The diphtheria toxin repressor (DtxR) of Corynebacterium diphtheriae uses Fe(2+) as a corepressor. Holo-DtxR inhibits transcription from the iron-regulated promoters (IRPs) designated IRP1 through IRP5 as well as from the promoters for the tox and hmuO genes. DtxR binds to 19-bp operators with the consensus sequence 5'-TTAGGTTAGCCTAACCTAA-3', a perfect 9-bp palindrome interrupted by a single C. G base pair. Among the seven known DtxR-specific operators, IRP3 exhibits the weakest binding to DtxR. The message (sense) strand of the IRP3 operator (5'-TTAGGTGAGACGCACCCAT-3' [nonconsensus nucleotides underlined]) overlaps by 2 nucleotides at its 5' end with the putative -10 sequence of the IRP3 promoter. The underlined C at position +7 from the center of the IRP3 operator [C(+7)] is unique, because T is conserved at that position in other DtxR-specific operators.

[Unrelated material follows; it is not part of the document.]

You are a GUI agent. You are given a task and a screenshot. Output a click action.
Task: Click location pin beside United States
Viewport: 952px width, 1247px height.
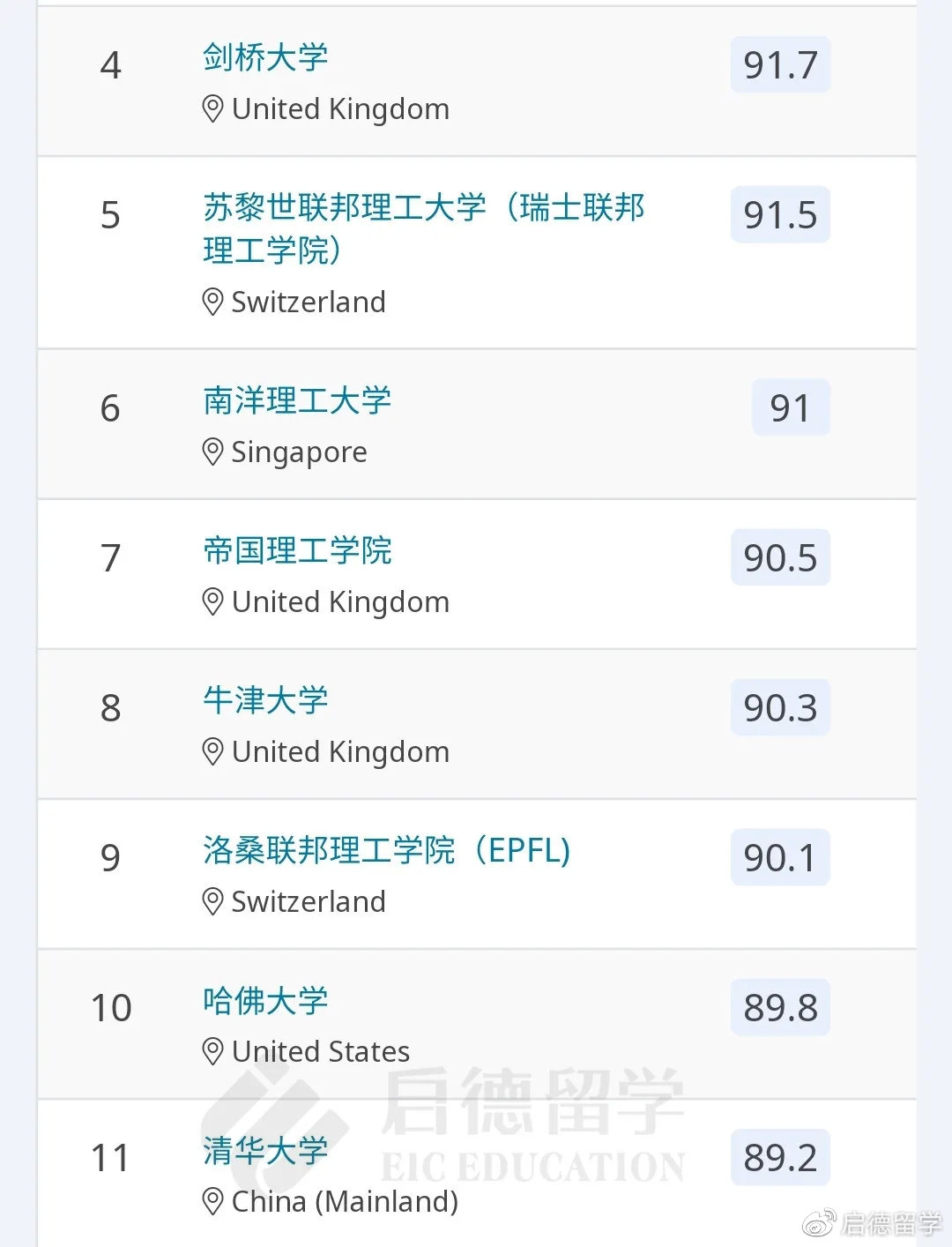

The present study examined the effects of nucleotide substitutions at position +7 or -7 in the IRP3 operator. In gel mobility shift assays, only the change of C(+7) to the consensus nucleotide T caused a dramatic increase in the binding of DtxR, whereas other nucleotide substitutions for C(+7) or replacements for A(-7) had only small positive or negative effects on DtxR binding. All substitutions for C(+7) or A(-7) except for A(-7)C dramatically decreased IRP3 promoter strength. In contrast, the A(-7)C variant caused increased promoter strength at the cost of nearly eliminating repressibility by DtxR. The message (sense) strand of the IRP1 operator (5'-TTAGGTTAGCCAAACCTTT-3') includes the -35 region of the IRP3 promoter. A T(+7)C variant of the IRP1 operator was also constructed, and it was shown to exhibit decreased binding to DtxR, decreased repressibility by DtxR, and increased promoter strength. The nucleotides at positions +7 and -7 in DtxR-specific operators are therefore important determinants of DtxR binding and repressibility of transcription by DtxR, and they also have significant effects on promoter activity for IRP3 and IRP1.